March is Brain Injury Awareness Month. We had the honor to sit down with Kevin Degnan, and listen to his story and motivational words. Kevin was hit by a car 35 years ago when he was just 18 years old and a Canisius College freshman runner. As a result, he underwent two brain surgeries and was in a coma for 40 days. In 2010, as a result of the injuries he sustained in 1986, Kevin and his Doctor made the mutual decision to amputate his left leg. Kevin has run 25 races since his amputation and has inspired countless individuals to “Keep moving forward.” We are honored to have had the opportunity to sit down with Kevin and talk about his journey and how he got to where he is today.
Your story is truly moving and I encourage everyone to google “Kevin Degnan, running,” but for those reading for the first time could you share a bit of your story with us?
I’m a victim of a hit and run, when I was first running in college, and because of this hit and run, I learned more and became stronger than I ever was. It was not just my own drive, but through many other people’s support and willingness to hold on to me and not let go. My family, friends and teammates have been VERY supportive and the medical attention I received seemed incomparable.
You’ve completed over 25 races in the last 11 years, can you tell us a bit more about your involvement in the running community and how running has inspired you to keep moving forward?
My involvement in the running community is two-fold. First, my history in running, I earned a partial scholarship to a Division 1 College and had the experiences of being able to run against the really good runners on a collegiate level. Running competitively has been a part of my life for as long as I can remember. Running helped me to establish a strong mental state of mind that I was able to keep through after the accident. Some things make you a fighter and you carry that through.
Every time I’ve gone out and run whether it be competitively or just for training it’s something I needed to do to prove to myself and it was a battle within myself to stay consistent, train and continuously feel that way, I may not be where I was but I can appreciate where I am. That goes to people with Traumatic
Brain Injuries- inevitably with a brain injury your life is going to change- but you have to go with the change to make things a better place.
Can you tell us a little about the amputee support group you founded, Moving Forward?
I’ll never forget, I was leaving the outpatient physical therapy unit for the last time after all the work that could possibly be done for my amputation was completed. I was approaching the door and I turned around and yelled out to my physical therapist and said ‘Hey, don’t we have a support group or something that we could go to or get going?’ Within two days, (and this defines what a great man my physical therapist is) he called me at home and set up a meeting with myself and the CEO of the hospital. One week Moving Forward was started and the group became the only amputee support group in Western New York. It’s important to note the group wasn’t just set up for amputated people, it was also set up for family members and their significant others as well. When I had an amputation, so did my family, so did my significant other. It’s the same thing with a TBI, the person who has the TBI is not the only one who is affected. This is the importance of the support group. The amputee support group deals with holistics, or mind, body, and emotion.

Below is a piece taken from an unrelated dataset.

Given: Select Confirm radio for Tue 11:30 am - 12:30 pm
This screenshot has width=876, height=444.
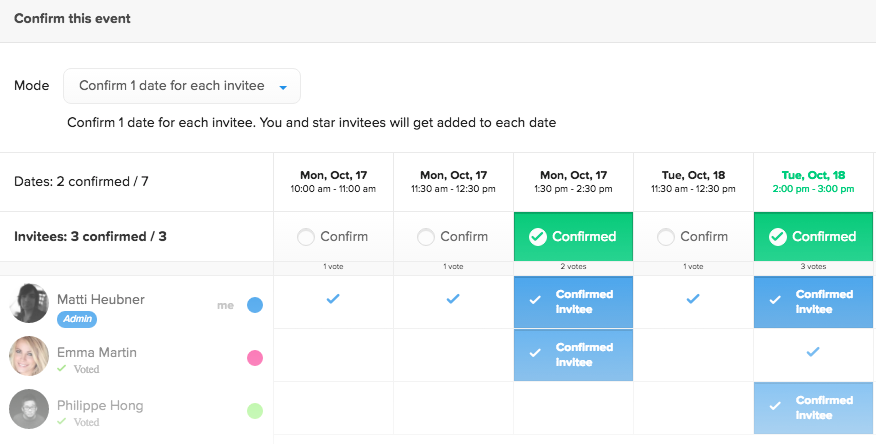Looking at the screenshot, I should click(666, 237).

Now that it has been over 30 years since your initial injuries, what do you feel has helped most with your road to recovery?
Looking back, I would say I appreciated every little improvement. My vision was affected by my injury, and there was a change in life, to be able to find a way to read quicker and get rid of the blind spots, or lessen them- and that’s a philosophical statement, really, you want to lessen the blind spots in your life. Appreciate everything. Another example, and this goes back to running, back in the day, before I was hit by the car, I would have been in the top 10 finishers in a race, today I’m somewhere in the middle. To look at the results, and instead of getting discouraged, look at the results with appreciation. Remember, everything is progressive, but appreciate what you’ve done.
What motivates you and inspires you to keep moving forward?
What motivates me is, I’ve done this, what can I do next. I have to have self awareness in what I can do and can’t do. My days of driving a car are not possible, BUT I’ve found other ways of being independent. Whether it’s walking or running or taking the metro bus, I keep making progress and remember that everything is progressive.
Do you have any final thoughts you’d like to share?
In the past 30 years, I’ve gotten practice at learning how to deal with challenges or confrontations. These challenges give you experience and teach you valuable lessons. From every wound there is a scar and every scar tells a story. A story that says ‘I survived’ It’s important to remember that a journey of a thousand miles starts with one step.